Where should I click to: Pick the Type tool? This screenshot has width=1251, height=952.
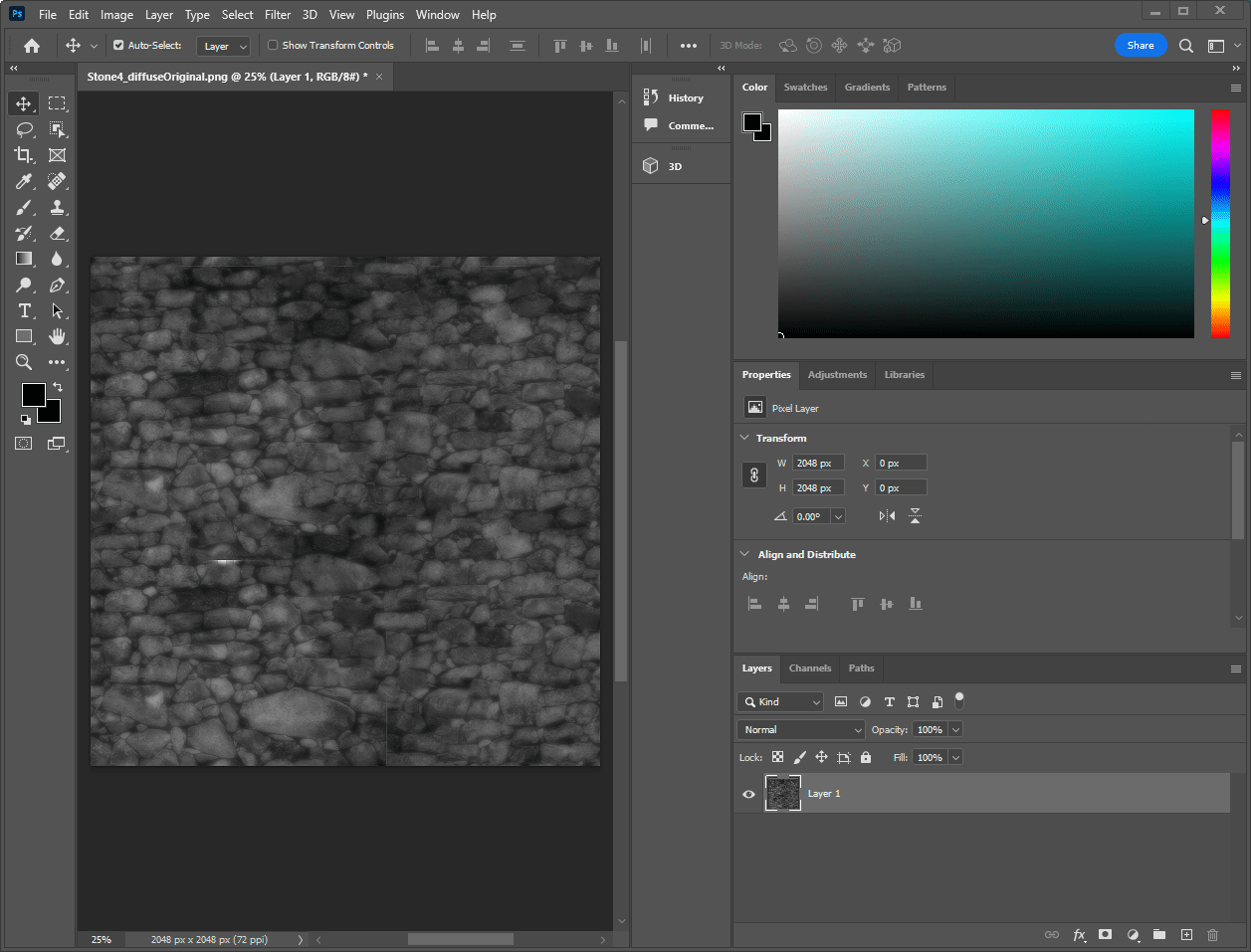[24, 310]
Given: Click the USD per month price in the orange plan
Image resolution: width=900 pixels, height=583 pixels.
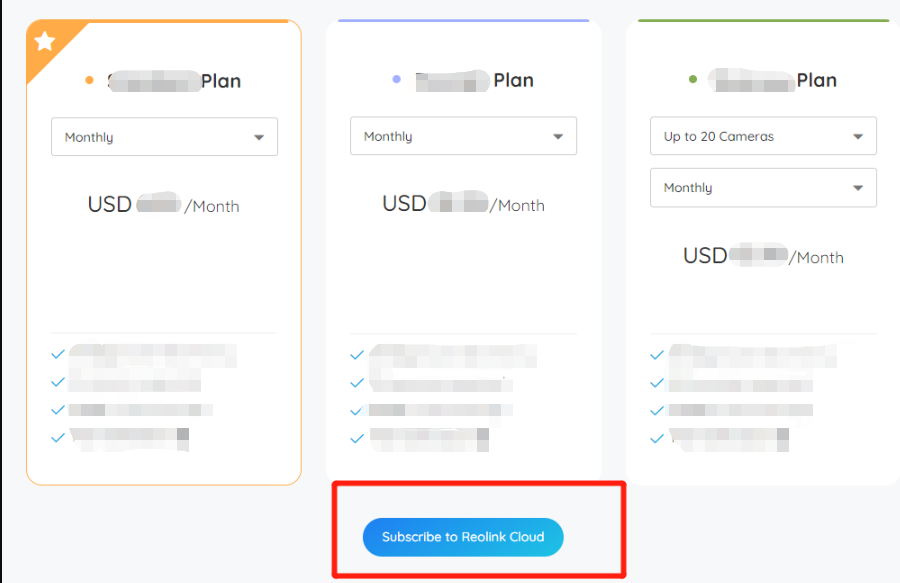Looking at the screenshot, I should click(164, 204).
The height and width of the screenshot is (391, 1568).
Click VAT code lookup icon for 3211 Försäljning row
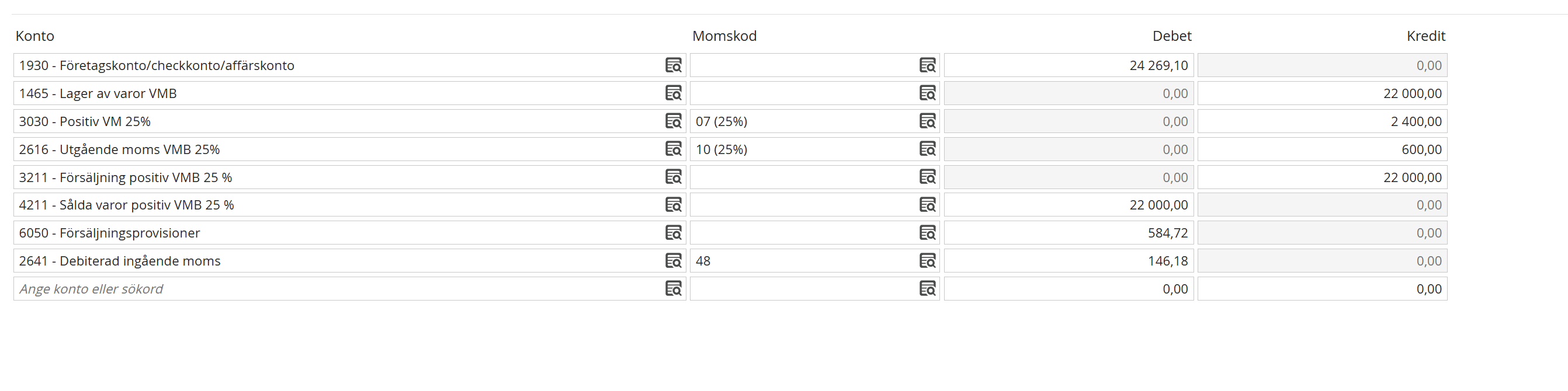pyautogui.click(x=927, y=177)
____
* EXERCISE PROMPT
Reproduce every row above without the pictures, renaming "Type tool" to "Text tool" and leaving all other text unchanged.

* SOLUTION FOR THIS EXERCISE
Where should I click to: Pick the Text tool? This screenshot has width=1251, height=952.
[24, 310]
Given: Click the USD per month price in the orange plan
Image resolution: width=900 pixels, height=583 pixels.
Looking at the screenshot, I should click(164, 204).
The height and width of the screenshot is (391, 1568).
Click VAT code lookup icon for 3211 Försäljning row
pyautogui.click(x=927, y=177)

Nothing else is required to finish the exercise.